OK, so you’ve got the basics covered! Time to add enrichment, and the options are limitless. Art, music, technology, theater, basic living skills, second language, gardening, sports, cooking/baking, and so on… For our enrichment activities, I picked some that were important to me for the kids to accomplish (art, music appreciation, basic living skills) and let the kids also select enrichment ideas of their own. My teenage son is very interested in engineering and technology and learning how to build his own video games, and my 8 year old daughter is learning gardening and animal husbandry. They both enjoy cooking & baking so we’re exploring that as well.
Don’t Forget They’ll Be Adults Someday
In a home-school environment, it’s so easy to become trapped in a little bubble, set aside from the world. To us it is really important to introduce our kids to outside-the-box thinking, other cultures, and so on. Also, learning how to properly socialize and how to work together in a group setting is critical! We accomplish this by participating in a wide variety of group activities near our home. Our public library offers a lot of enrichment activities, we also participate in 4-H clubs, and we just joined a home-school co-op that will give us structured class time twice a week.
The great thing about homeschooling is that your children do not have to fit inside a box. So if you’ve selected a curriculum resource that is just not working, it’s perfectly OK to stop and switch to something that does!

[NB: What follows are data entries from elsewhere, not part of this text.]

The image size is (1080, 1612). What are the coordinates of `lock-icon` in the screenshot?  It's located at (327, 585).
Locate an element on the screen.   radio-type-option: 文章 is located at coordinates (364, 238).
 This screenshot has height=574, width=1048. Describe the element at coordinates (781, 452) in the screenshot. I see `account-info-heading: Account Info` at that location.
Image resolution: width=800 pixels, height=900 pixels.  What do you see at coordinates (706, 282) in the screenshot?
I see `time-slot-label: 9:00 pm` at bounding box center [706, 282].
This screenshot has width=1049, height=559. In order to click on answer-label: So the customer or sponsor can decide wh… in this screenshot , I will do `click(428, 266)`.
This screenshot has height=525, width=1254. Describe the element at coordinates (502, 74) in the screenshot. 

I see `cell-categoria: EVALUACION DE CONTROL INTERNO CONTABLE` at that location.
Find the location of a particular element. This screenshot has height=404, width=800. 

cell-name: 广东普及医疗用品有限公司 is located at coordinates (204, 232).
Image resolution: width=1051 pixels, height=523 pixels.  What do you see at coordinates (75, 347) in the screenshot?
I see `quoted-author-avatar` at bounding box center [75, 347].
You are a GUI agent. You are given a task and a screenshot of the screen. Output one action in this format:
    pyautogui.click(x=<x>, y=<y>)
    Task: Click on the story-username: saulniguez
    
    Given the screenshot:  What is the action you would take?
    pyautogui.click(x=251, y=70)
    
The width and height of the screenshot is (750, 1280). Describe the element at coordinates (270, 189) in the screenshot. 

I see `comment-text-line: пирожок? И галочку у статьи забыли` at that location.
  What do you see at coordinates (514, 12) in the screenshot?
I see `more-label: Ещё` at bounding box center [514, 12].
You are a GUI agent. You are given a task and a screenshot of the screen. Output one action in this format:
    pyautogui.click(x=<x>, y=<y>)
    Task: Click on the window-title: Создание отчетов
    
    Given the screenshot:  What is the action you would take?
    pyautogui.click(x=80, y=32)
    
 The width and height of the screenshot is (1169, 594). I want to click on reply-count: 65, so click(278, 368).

Don’t feel like you have to have a set schedule for everything. For a while we tried doing a little bit of each subject per day, but discovered that both our kids prefer to work in a single subject for long blocks of time. If this means doing a week’s worth of Math in a day, that’s great! For us it has really increased understanding of topics because we take the time to really dive into them, and we’re not switching gears throughout the day.
Also, don’t get tied to that desk! We go on lots of field trips. My kids love to work on school wherever feels comfortable. Reading a book while sitting on a swing, working out a math problem on a window with a dry erase marker, talking about Georgia state history while sitting in the shadow of Mt. Oglethorpe ~ it all works!
And there you have it folks! Hopefully this little guide gets you going in the right direction.
I’ve started working on our curriculum for the upcoming year and will post that once I’ve got everything finalized. Not that it’s ever really FINAL as we’re always changing things up here and there!